• [Stored records]
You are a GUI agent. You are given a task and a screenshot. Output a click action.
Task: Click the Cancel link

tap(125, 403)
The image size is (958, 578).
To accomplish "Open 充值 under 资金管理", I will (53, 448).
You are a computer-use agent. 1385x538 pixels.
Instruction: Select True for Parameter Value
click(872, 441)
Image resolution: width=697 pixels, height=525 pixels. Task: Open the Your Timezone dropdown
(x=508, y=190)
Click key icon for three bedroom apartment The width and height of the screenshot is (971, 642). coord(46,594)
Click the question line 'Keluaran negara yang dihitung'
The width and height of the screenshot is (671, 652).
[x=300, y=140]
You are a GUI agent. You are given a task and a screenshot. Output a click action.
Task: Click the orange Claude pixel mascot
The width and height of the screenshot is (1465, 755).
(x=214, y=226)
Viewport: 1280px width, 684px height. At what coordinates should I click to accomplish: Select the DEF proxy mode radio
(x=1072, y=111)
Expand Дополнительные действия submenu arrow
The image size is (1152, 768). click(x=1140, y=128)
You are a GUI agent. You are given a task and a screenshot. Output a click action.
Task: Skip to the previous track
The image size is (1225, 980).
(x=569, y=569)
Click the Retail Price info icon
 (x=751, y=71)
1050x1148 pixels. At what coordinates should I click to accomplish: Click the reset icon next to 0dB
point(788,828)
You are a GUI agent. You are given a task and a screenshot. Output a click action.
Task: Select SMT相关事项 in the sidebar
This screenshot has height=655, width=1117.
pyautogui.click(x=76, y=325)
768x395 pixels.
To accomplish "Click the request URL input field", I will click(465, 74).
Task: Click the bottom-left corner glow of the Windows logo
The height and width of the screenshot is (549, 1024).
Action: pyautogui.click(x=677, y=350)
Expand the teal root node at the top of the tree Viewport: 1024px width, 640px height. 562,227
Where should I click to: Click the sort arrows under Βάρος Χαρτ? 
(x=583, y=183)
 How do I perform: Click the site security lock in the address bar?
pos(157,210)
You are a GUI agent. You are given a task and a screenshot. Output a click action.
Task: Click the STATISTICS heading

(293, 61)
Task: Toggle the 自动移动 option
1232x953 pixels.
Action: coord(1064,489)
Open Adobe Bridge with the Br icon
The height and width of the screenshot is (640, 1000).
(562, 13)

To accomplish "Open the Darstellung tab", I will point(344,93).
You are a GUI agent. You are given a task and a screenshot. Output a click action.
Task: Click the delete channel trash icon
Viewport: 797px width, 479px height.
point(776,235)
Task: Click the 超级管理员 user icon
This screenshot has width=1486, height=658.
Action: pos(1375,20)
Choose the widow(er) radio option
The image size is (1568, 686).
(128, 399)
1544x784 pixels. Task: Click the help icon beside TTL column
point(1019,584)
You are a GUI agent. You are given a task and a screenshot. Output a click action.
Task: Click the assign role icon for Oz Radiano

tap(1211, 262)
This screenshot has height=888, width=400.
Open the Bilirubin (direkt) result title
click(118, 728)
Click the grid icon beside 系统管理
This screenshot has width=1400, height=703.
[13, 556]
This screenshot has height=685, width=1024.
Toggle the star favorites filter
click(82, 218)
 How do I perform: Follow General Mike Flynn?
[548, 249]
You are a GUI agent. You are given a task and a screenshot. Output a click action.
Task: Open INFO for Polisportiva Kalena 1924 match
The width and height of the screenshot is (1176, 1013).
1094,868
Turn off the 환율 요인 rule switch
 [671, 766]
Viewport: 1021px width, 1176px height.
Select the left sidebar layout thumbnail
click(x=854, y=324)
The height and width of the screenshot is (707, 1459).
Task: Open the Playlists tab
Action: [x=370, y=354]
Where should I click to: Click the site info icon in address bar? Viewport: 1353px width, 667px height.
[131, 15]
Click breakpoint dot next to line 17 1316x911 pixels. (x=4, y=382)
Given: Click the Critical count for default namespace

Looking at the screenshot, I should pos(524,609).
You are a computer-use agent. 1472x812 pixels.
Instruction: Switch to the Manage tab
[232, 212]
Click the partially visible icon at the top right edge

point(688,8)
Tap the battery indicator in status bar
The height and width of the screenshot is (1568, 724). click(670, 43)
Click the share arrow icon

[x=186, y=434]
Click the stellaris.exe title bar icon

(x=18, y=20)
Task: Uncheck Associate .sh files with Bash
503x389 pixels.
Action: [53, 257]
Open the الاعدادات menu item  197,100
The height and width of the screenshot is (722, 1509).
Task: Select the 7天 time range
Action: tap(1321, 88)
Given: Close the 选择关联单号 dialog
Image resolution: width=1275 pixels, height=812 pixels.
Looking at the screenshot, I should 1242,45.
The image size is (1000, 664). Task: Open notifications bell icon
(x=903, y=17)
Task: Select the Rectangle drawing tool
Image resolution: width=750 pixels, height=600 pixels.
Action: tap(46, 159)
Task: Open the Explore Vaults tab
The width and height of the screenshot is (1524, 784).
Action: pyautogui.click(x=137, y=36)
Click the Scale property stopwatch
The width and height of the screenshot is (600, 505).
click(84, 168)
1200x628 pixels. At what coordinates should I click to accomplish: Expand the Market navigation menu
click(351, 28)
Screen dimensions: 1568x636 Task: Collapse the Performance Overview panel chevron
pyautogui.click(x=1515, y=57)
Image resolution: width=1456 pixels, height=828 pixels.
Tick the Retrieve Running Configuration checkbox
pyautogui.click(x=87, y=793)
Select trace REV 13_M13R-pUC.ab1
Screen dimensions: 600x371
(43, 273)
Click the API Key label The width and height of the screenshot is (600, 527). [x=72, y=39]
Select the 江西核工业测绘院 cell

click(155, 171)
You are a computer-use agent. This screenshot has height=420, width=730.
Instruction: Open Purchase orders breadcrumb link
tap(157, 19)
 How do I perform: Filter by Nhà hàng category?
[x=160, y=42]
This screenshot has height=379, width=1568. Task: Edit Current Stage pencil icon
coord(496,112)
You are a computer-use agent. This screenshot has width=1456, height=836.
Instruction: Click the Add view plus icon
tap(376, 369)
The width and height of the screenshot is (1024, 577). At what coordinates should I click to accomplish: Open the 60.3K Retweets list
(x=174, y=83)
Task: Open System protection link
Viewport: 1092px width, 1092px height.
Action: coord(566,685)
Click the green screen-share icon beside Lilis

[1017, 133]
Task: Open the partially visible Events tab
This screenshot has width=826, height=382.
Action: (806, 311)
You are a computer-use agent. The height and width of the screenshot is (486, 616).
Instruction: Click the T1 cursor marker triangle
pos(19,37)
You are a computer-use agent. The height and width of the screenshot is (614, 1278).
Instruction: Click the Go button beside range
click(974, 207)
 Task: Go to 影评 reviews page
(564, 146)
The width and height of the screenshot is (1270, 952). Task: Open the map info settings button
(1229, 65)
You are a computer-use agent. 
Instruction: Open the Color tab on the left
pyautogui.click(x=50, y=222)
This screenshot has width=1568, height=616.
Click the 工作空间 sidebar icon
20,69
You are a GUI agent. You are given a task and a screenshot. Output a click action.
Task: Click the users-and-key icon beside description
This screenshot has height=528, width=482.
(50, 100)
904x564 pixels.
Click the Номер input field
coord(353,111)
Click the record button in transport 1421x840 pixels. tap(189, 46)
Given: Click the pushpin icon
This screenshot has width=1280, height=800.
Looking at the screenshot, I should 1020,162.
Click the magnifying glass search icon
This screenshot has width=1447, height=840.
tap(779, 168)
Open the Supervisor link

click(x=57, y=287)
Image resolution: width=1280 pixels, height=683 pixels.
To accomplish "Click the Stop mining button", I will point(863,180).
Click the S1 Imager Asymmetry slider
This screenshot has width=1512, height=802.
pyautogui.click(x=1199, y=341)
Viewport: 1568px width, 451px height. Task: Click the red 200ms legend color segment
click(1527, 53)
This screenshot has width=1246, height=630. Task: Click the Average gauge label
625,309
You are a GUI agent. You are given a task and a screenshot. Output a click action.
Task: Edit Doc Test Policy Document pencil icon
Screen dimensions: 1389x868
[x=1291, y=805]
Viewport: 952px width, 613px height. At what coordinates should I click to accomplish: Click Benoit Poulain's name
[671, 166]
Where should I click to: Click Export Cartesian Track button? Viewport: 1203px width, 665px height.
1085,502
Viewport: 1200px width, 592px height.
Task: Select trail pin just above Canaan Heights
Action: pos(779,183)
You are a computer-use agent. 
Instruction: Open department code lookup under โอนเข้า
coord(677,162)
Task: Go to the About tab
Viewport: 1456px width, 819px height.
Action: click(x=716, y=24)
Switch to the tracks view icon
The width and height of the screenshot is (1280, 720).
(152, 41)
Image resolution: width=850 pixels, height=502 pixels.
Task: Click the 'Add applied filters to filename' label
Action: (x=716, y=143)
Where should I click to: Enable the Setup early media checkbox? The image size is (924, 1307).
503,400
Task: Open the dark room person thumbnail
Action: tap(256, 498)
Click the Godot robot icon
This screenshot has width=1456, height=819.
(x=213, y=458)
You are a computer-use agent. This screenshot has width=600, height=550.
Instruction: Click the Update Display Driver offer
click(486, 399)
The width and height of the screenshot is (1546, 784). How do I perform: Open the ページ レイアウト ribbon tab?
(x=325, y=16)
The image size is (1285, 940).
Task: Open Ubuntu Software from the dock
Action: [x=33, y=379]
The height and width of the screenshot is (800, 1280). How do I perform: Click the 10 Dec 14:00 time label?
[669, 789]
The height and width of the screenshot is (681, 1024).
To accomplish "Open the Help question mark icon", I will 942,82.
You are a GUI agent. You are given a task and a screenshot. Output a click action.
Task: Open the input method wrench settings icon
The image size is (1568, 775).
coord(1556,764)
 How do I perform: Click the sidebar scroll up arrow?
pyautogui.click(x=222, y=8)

• [Your objective]
Return the total number of lines in the records that contain "computer", without any explanation.

• [Exercise result]
9